── ÜBUNGSEINGABE
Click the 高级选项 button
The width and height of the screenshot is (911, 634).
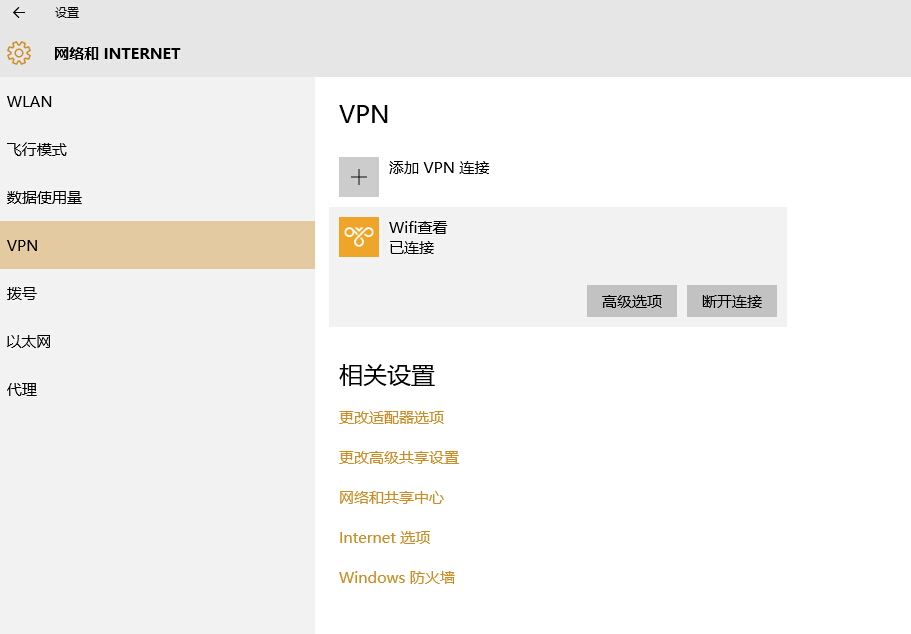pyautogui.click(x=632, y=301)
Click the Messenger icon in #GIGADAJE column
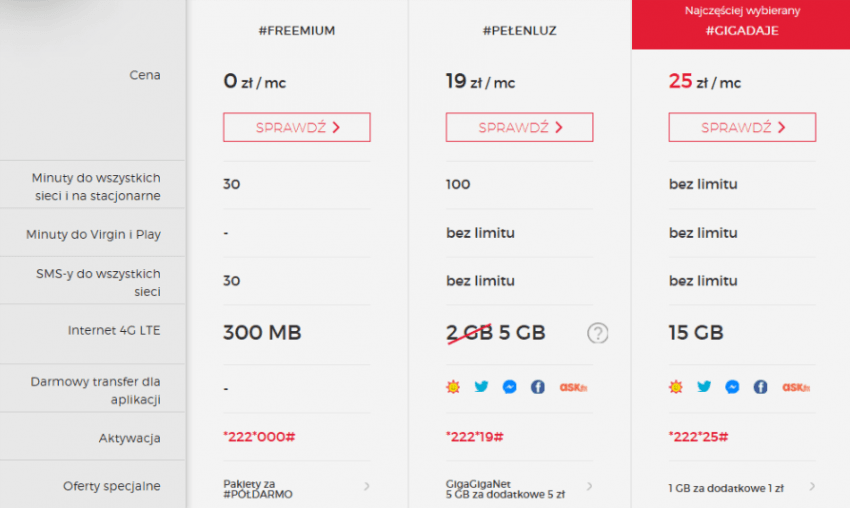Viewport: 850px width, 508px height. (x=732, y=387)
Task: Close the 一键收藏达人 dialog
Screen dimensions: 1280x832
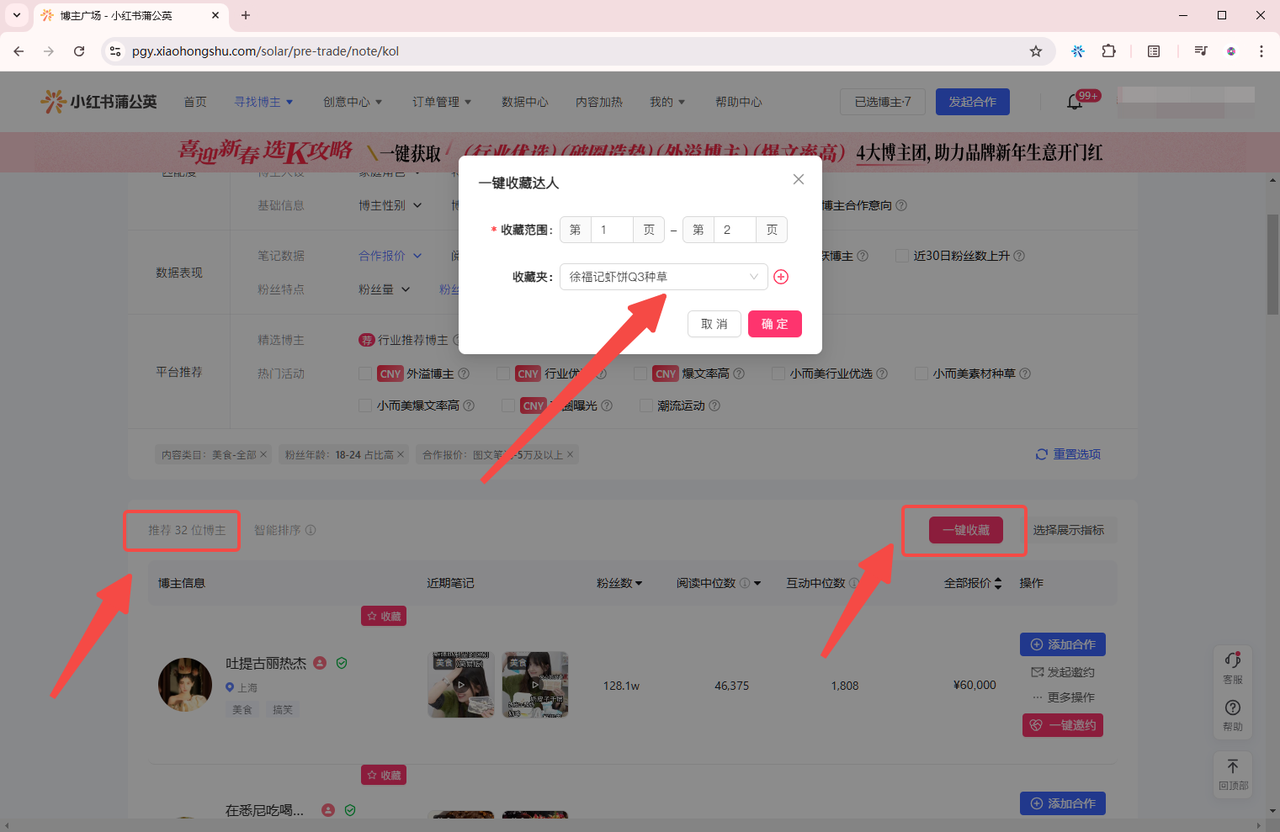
────
Gib alle obigen Zeilen als nummerierte Liste wieder und lass dabei leere Zeilen weg. Die Bilder sollen in der Antwort nicht erscheinen.

# [ÜBUNGSERGEBNIS]
1. Click the 高级选项 button
2. The width and height of the screenshot is (911, 634).
3. pyautogui.click(x=632, y=301)
4. Click the Messenger icon in #GIGADAJE column
5. Viewport: 850px width, 508px height. (x=732, y=387)
6. Task: Close the 一键收藏达人 dialog
7. Screen dimensions: 1280x832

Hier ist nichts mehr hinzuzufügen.